Top of DATA TO USE
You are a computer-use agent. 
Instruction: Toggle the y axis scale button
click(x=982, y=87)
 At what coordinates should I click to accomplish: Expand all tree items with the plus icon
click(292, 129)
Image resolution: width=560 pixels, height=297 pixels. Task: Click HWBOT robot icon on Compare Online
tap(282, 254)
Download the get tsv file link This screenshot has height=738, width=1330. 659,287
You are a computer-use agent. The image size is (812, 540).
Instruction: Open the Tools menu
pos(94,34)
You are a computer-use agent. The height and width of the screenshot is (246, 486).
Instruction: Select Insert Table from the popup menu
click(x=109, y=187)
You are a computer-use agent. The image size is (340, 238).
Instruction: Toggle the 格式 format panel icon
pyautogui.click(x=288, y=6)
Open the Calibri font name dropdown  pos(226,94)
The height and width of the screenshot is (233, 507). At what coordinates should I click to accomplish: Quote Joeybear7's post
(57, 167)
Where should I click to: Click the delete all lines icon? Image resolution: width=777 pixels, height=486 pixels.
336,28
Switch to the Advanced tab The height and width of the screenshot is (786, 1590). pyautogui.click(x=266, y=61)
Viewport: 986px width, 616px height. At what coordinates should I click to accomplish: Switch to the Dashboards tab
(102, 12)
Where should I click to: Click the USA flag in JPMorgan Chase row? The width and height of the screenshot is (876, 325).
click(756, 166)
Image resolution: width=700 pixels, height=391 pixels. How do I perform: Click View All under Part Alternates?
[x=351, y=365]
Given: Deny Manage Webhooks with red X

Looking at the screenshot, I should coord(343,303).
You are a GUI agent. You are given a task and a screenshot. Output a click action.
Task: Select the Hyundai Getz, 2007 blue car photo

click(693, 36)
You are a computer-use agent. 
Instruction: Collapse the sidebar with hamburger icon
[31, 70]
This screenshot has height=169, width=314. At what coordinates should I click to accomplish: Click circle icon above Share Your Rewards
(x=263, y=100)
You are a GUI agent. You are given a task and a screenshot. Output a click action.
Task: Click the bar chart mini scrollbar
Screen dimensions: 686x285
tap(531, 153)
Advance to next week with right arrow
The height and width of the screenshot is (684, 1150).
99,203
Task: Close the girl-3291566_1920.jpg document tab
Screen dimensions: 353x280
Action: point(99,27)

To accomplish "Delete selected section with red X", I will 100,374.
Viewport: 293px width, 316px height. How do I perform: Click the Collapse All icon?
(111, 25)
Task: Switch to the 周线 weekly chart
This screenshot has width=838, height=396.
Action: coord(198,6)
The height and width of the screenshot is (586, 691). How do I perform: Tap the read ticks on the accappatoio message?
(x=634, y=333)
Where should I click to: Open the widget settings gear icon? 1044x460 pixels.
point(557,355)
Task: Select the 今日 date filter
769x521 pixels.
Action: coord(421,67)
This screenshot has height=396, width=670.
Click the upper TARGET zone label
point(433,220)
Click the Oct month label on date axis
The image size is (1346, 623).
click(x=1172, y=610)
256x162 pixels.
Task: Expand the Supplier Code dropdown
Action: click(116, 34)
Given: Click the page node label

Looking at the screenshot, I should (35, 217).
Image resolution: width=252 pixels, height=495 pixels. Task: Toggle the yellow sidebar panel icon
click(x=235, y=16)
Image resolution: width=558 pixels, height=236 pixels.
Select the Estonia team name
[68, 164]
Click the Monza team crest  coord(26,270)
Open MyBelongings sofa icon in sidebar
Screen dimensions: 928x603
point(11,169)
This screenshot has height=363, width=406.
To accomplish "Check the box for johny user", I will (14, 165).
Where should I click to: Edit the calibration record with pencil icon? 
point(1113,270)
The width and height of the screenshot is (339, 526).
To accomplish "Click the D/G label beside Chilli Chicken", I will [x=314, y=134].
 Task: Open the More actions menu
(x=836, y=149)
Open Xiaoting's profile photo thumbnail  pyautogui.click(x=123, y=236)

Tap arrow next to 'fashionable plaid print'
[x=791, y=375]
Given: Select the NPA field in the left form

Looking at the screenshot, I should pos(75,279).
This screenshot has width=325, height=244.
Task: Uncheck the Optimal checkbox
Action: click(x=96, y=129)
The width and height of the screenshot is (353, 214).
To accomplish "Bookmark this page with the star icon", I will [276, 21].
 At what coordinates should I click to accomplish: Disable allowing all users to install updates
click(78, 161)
Bottom of DATA TO USE
WHAT YOU ARE ASKED TO DO:
Reproduce the data exactly, altering nothing.

ANSWER SECTION:
You are a computer-use agent. 
Instruction: Toggle the y axis scale button
click(x=982, y=87)
 At what coordinates should I click to accomplish: Expand all tree items with the plus icon
click(292, 129)
Image resolution: width=560 pixels, height=297 pixels. Task: Click HWBOT robot icon on Compare Online
tap(282, 254)
Download the get tsv file link This screenshot has height=738, width=1330. 659,287
You are a computer-use agent. The image size is (812, 540).
Instruction: Open the Tools menu
pos(94,34)
You are a computer-use agent. The height and width of the screenshot is (246, 486).
Instruction: Select Insert Table from the popup menu
click(x=109, y=187)
You are a computer-use agent. The image size is (340, 238).
Instruction: Toggle the 格式 format panel icon
pyautogui.click(x=288, y=6)
Open the Calibri font name dropdown  pos(226,94)
The height and width of the screenshot is (233, 507). At what coordinates should I click to accomplish: Quote Joeybear7's post
(57, 167)
Where should I click to: Click the delete all lines icon? Image resolution: width=777 pixels, height=486 pixels.
336,28
Switch to the Advanced tab The height and width of the screenshot is (786, 1590). pyautogui.click(x=266, y=61)
Viewport: 986px width, 616px height. At what coordinates should I click to accomplish: Switch to the Dashboards tab
(102, 12)
Where should I click to: Click the USA flag in JPMorgan Chase row? The width and height of the screenshot is (876, 325).
click(756, 166)
Image resolution: width=700 pixels, height=391 pixels. How do I perform: Click View All under Part Alternates?
[x=351, y=365]
Given: Deny Manage Webhooks with red X

Looking at the screenshot, I should coord(343,303).
You are a GUI agent. You are given a task and a screenshot. Output a click action.
Task: Select the Hyundai Getz, 2007 blue car photo

click(693, 36)
You are a computer-use agent. 
Instruction: Collapse the sidebar with hamburger icon
[31, 70]
This screenshot has height=169, width=314. At what coordinates should I click to accomplish: Click circle icon above Share Your Rewards
(x=263, y=100)
You are a GUI agent. You are given a task and a screenshot. Output a click action.
Task: Click the bar chart mini scrollbar
Screen dimensions: 686x285
tap(531, 153)
Advance to next week with right arrow
The height and width of the screenshot is (684, 1150).
99,203
Task: Close the girl-3291566_1920.jpg document tab
Screen dimensions: 353x280
Action: point(99,27)

To accomplish "Delete selected section with red X", I will 100,374.
Viewport: 293px width, 316px height. How do I perform: Click the Collapse All icon?
(111, 25)
Task: Switch to the 周线 weekly chart
This screenshot has width=838, height=396.
Action: coord(198,6)
The height and width of the screenshot is (586, 691). How do I perform: Tap the read ticks on the accappatoio message?
(x=634, y=333)
Where should I click to: Open the widget settings gear icon? 1044x460 pixels.
point(557,355)
Task: Select the 今日 date filter
769x521 pixels.
Action: coord(421,67)
This screenshot has height=396, width=670.
Click the upper TARGET zone label
point(433,220)
Click the Oct month label on date axis
The image size is (1346, 623).
click(x=1172, y=610)
256x162 pixels.
Task: Expand the Supplier Code dropdown
Action: click(116, 34)
Given: Click the page node label

Looking at the screenshot, I should (35, 217).
Image resolution: width=252 pixels, height=495 pixels. Task: Toggle the yellow sidebar panel icon
click(x=235, y=16)
Image resolution: width=558 pixels, height=236 pixels.
Select the Estonia team name
[68, 164]
Click the Monza team crest  coord(26,270)
Open MyBelongings sofa icon in sidebar
Screen dimensions: 928x603
point(11,169)
This screenshot has height=363, width=406.
To accomplish "Check the box for johny user", I will (14, 165).
Where should I click to: Edit the calibration record with pencil icon? 
point(1113,270)
The width and height of the screenshot is (339, 526).
To accomplish "Click the D/G label beside Chilli Chicken", I will [x=314, y=134].
 Task: Open the More actions menu
(x=836, y=149)
Open Xiaoting's profile photo thumbnail  pyautogui.click(x=123, y=236)

Tap arrow next to 'fashionable plaid print'
[x=791, y=375]
Given: Select the NPA field in the left form

Looking at the screenshot, I should pos(75,279).
This screenshot has width=325, height=244.
Task: Uncheck the Optimal checkbox
Action: click(x=96, y=129)
The width and height of the screenshot is (353, 214).
To accomplish "Bookmark this page with the star icon", I will [276, 21].
 At what coordinates should I click to accomplish: Disable allowing all users to install updates
click(78, 161)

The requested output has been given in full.